======== Recorded information

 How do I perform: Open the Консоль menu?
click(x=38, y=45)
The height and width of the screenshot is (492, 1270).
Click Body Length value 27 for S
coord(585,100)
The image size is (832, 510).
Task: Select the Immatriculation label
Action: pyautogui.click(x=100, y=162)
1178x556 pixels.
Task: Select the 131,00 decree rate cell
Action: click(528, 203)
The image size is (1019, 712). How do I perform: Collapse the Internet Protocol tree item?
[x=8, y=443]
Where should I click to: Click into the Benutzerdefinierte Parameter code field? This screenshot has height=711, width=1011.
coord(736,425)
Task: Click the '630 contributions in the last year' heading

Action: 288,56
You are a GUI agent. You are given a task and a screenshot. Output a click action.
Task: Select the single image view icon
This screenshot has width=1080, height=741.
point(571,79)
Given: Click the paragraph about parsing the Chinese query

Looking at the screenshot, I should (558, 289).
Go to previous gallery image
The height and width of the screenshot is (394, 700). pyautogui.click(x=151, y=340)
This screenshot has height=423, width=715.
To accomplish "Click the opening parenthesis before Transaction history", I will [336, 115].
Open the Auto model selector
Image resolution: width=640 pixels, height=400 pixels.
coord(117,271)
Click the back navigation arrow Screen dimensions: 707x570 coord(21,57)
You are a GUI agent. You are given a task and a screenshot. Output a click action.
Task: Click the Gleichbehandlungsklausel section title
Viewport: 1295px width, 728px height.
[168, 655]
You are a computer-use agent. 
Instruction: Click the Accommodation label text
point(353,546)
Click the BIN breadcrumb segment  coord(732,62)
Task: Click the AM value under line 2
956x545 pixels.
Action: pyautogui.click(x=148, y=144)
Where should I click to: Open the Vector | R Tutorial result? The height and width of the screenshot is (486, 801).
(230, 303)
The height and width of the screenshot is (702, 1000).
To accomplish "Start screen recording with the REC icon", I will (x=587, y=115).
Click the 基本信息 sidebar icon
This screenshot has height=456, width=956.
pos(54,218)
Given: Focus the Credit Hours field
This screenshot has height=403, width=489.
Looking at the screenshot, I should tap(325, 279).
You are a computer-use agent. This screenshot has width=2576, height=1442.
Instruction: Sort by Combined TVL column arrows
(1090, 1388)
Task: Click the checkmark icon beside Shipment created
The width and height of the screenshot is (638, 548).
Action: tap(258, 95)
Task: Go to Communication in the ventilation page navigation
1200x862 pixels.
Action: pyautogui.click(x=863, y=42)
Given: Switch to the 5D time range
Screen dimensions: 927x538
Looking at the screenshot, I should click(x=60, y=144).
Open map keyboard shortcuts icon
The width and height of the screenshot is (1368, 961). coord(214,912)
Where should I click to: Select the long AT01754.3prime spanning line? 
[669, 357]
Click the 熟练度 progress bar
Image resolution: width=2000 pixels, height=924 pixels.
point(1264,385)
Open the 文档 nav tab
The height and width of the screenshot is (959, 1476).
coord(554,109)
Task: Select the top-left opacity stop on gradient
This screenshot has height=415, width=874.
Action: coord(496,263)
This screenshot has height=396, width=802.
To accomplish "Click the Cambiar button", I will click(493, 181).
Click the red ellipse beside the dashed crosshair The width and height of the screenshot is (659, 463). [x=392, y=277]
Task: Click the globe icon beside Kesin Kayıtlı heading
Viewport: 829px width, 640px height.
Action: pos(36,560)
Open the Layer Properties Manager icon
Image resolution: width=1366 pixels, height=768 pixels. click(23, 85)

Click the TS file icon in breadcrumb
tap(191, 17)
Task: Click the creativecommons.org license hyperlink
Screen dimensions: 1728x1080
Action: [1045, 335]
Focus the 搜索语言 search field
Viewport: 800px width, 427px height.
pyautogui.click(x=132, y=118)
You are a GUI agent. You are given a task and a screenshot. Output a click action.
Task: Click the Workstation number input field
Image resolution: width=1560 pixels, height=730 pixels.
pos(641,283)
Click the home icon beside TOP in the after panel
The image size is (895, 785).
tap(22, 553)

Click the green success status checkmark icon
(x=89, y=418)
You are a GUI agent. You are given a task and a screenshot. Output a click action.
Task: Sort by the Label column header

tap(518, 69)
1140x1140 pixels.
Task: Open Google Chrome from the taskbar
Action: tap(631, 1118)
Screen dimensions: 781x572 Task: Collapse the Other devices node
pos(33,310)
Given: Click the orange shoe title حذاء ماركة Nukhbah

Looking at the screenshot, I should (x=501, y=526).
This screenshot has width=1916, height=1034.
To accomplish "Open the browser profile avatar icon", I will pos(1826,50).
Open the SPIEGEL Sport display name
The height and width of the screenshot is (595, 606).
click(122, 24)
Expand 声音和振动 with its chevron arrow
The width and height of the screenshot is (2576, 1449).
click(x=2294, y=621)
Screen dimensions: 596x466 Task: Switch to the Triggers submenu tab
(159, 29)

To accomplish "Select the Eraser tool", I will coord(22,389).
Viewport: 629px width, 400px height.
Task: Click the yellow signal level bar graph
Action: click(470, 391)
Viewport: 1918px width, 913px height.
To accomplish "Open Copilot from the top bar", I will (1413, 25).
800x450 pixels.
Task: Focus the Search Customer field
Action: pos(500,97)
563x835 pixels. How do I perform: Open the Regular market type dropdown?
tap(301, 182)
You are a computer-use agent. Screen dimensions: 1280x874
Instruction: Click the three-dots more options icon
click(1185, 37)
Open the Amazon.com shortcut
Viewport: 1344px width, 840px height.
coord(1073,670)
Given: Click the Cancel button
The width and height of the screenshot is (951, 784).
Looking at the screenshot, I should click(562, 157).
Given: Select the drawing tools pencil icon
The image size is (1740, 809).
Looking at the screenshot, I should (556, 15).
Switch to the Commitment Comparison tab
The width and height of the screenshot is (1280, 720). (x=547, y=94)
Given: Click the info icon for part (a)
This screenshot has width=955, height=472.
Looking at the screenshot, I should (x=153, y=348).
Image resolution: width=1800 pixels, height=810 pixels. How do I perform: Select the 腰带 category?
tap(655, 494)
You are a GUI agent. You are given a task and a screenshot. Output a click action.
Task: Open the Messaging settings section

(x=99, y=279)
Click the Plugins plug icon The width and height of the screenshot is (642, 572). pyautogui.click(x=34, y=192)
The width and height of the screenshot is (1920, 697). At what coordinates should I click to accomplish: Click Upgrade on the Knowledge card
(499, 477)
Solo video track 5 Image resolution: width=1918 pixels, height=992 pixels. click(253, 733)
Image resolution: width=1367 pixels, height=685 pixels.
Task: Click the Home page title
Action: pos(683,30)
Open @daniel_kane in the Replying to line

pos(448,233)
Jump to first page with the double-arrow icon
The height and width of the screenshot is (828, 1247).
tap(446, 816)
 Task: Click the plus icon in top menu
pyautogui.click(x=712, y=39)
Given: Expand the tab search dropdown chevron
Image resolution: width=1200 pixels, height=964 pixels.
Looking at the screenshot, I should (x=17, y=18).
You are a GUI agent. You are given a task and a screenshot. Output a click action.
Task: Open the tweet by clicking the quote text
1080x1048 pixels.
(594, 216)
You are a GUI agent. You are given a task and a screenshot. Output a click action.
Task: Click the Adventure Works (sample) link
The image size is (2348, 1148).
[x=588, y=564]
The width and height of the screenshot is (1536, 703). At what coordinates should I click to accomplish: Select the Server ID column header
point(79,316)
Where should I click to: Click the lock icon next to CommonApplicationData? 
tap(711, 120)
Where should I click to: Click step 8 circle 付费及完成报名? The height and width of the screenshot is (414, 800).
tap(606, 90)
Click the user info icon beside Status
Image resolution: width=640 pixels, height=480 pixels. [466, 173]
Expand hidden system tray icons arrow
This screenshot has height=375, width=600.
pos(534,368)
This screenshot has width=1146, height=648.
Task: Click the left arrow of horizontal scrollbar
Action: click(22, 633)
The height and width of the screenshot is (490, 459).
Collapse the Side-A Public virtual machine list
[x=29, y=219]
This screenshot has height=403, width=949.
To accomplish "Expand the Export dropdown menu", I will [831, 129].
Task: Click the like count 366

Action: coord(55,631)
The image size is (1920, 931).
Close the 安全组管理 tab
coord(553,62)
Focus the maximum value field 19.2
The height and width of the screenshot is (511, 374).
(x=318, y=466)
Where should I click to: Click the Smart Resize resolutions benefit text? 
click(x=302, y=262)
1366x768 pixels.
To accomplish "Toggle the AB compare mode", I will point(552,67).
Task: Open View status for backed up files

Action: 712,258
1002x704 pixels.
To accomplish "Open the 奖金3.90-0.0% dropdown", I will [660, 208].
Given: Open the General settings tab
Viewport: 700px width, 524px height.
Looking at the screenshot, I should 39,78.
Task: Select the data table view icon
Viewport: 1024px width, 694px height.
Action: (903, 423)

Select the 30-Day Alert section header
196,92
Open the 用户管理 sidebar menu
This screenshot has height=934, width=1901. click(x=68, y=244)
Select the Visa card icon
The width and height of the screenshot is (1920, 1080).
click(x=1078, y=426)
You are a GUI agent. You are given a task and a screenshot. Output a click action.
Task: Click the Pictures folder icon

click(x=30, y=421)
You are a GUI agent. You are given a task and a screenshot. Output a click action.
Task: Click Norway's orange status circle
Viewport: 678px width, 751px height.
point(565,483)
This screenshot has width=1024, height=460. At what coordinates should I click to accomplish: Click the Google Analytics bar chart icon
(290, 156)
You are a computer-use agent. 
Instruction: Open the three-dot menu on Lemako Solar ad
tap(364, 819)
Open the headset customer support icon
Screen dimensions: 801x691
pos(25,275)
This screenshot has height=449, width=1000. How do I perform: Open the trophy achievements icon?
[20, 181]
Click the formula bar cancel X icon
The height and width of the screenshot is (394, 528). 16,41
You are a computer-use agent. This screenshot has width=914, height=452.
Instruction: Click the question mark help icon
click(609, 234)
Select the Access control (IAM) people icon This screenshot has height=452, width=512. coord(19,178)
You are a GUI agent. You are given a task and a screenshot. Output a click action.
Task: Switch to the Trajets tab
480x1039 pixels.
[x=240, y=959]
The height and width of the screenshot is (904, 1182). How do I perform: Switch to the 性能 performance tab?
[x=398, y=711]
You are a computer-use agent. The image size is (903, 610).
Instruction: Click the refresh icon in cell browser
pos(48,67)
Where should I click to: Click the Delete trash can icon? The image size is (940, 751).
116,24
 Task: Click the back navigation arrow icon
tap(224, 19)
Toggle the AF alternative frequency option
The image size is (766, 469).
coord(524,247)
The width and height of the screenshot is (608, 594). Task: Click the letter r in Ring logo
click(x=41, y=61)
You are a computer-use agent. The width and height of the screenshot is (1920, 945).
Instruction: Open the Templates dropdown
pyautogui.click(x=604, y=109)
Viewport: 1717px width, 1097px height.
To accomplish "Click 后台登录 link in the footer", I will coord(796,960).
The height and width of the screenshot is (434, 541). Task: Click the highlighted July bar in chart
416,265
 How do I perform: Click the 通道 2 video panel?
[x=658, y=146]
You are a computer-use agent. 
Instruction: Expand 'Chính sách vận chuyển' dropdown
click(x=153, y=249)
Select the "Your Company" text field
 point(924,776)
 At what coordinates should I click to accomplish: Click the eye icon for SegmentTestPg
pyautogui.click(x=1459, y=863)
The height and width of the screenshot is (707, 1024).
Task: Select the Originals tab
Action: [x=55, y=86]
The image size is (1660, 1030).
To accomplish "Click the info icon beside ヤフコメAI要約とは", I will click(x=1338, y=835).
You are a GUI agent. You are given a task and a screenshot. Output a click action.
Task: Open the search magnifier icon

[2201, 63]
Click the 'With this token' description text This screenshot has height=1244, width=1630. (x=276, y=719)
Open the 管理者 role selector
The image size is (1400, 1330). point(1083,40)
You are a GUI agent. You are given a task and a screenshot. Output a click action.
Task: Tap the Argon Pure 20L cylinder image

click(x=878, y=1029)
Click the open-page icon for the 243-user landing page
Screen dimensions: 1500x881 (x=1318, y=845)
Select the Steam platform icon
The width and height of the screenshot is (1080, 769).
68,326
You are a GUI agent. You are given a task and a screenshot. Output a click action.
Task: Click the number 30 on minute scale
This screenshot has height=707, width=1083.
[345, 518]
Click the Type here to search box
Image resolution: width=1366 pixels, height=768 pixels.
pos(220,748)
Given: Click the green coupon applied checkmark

================

Where in the records above does the word "number" appear? Copy each line that holds it.

Task: Click the Workstation number input field
Task: Click the number 30 on minute scale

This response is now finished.